Task instructions
The entries below contain a line with "Image resolution: width=1024" and a line with "The image size is (974, 683).". Quote exactly those two lines and all lines between them.

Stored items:
+ + + + +
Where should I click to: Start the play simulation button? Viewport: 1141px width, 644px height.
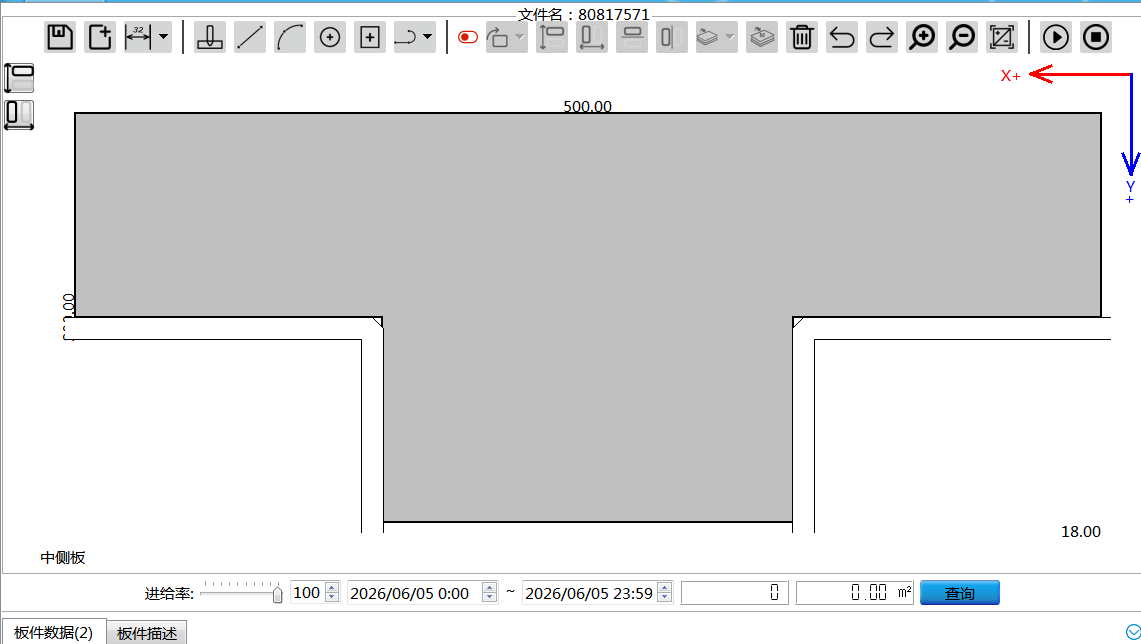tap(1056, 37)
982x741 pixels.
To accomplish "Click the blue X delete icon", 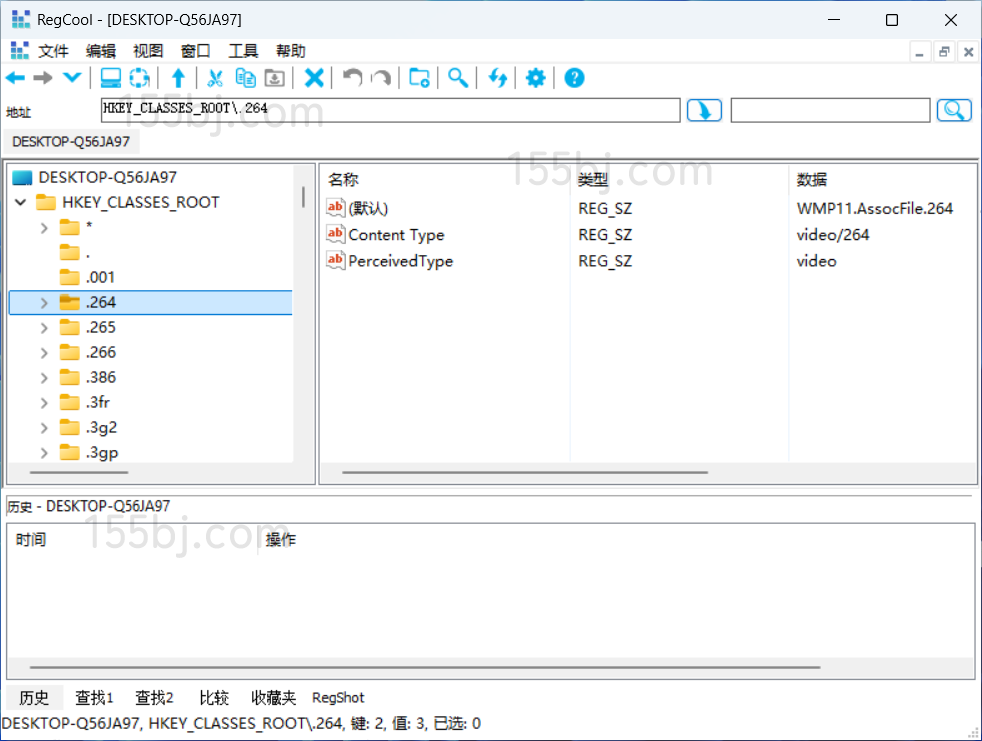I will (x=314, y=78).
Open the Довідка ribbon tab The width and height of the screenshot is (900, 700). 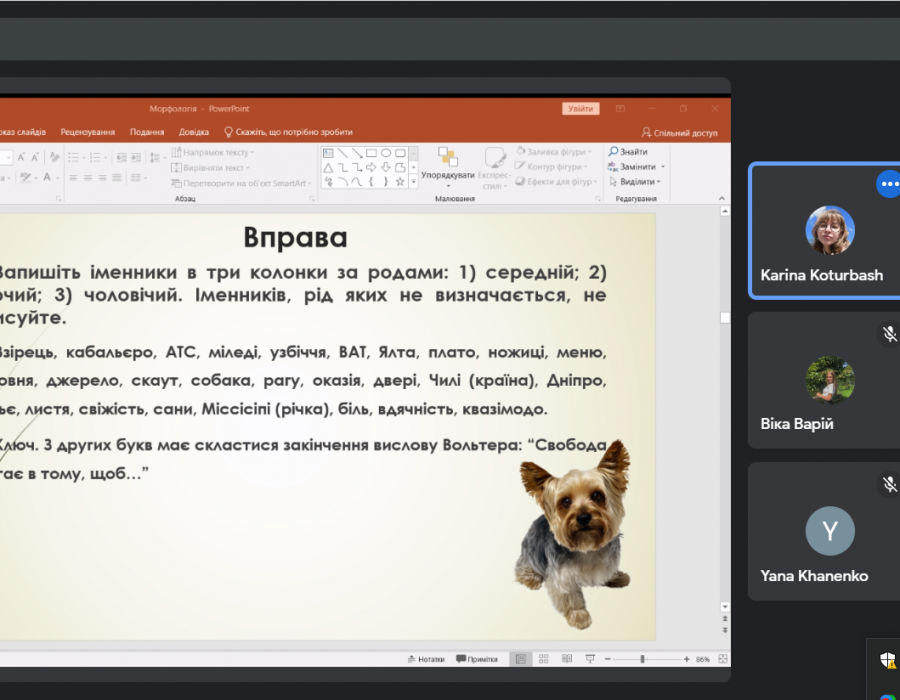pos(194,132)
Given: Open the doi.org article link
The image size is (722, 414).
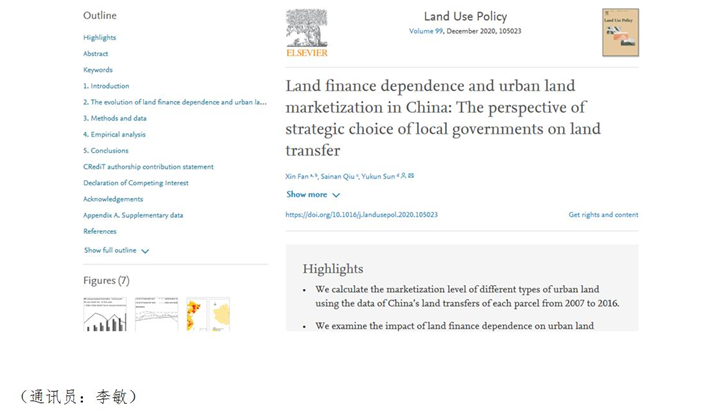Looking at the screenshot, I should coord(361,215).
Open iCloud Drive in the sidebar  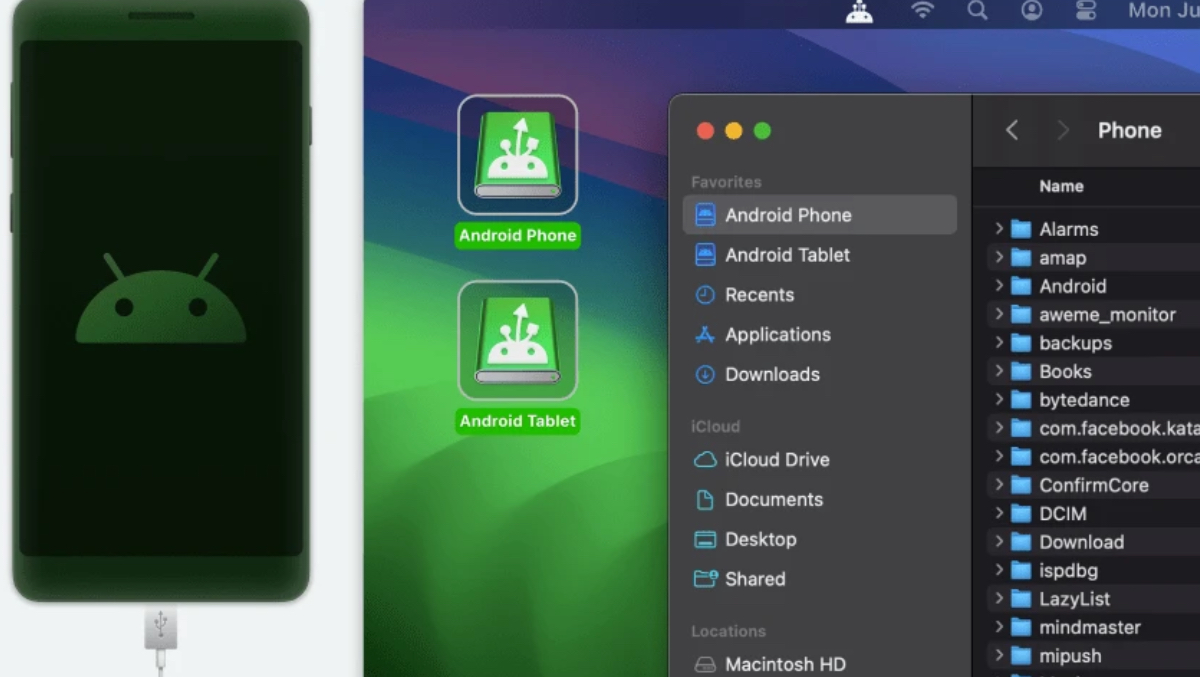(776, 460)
+ + + + +
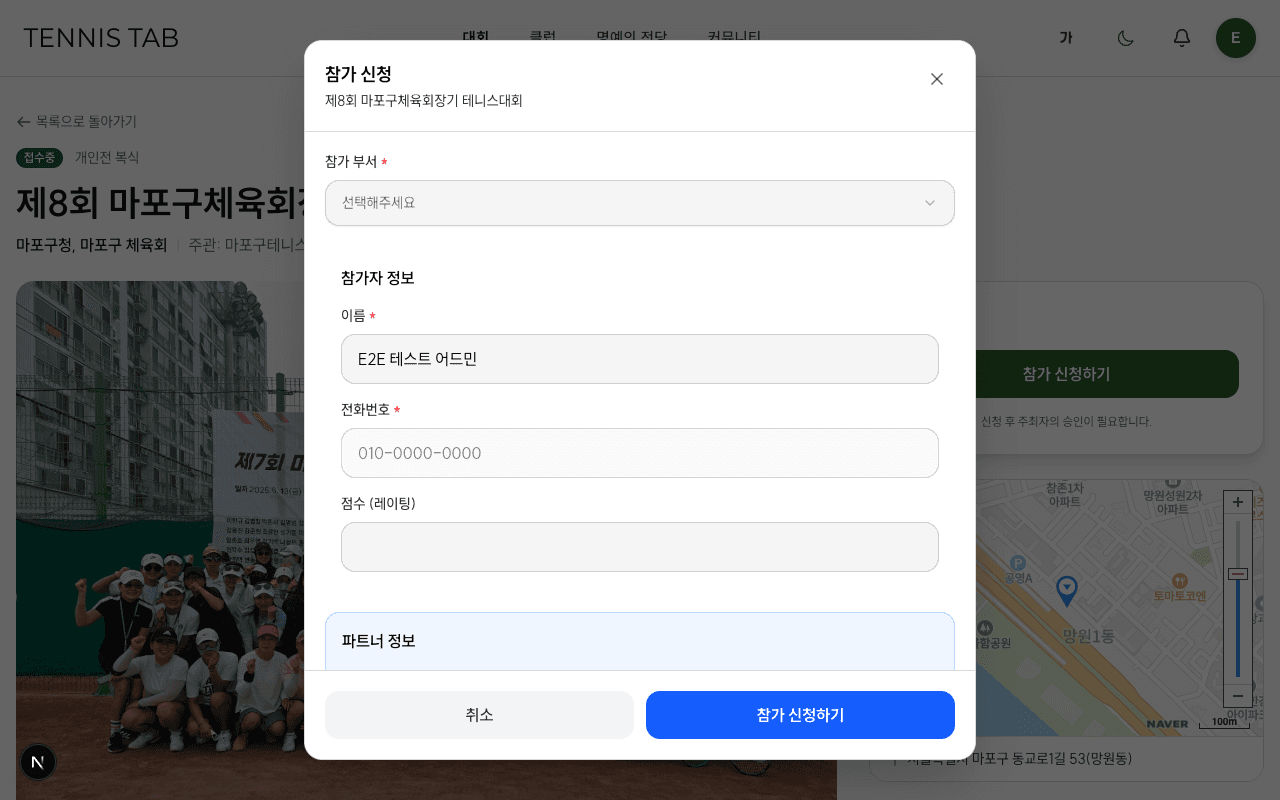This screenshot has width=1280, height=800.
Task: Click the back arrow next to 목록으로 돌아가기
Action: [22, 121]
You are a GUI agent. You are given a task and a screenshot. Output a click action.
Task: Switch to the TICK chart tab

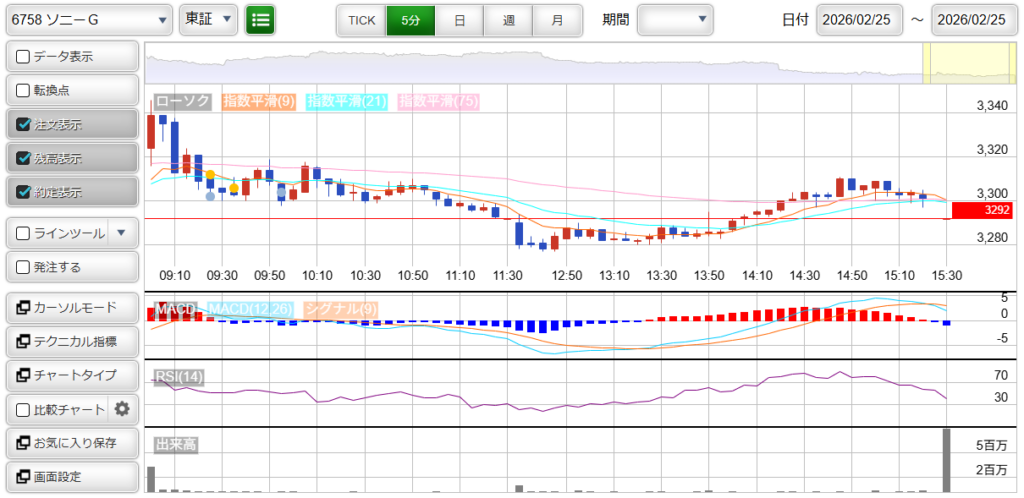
+ + + + +
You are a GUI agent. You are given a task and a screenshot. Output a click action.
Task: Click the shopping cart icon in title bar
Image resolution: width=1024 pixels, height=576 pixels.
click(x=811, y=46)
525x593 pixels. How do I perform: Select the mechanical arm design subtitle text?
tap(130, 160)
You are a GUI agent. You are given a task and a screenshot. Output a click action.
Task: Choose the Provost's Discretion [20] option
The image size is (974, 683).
+ + + + +
Response to the exercise
Image resolution: width=1024 pixels, height=576 pixels.
click(x=811, y=46)
525x593 pixels. How do I perform: Select the mechanical arm design subtitle text?
tap(130, 160)
You are a GUI agent. You are given a task and a screenshot. Output a click action.
Task: Choose the Provost's Discretion [20] option
The image size is (974, 683).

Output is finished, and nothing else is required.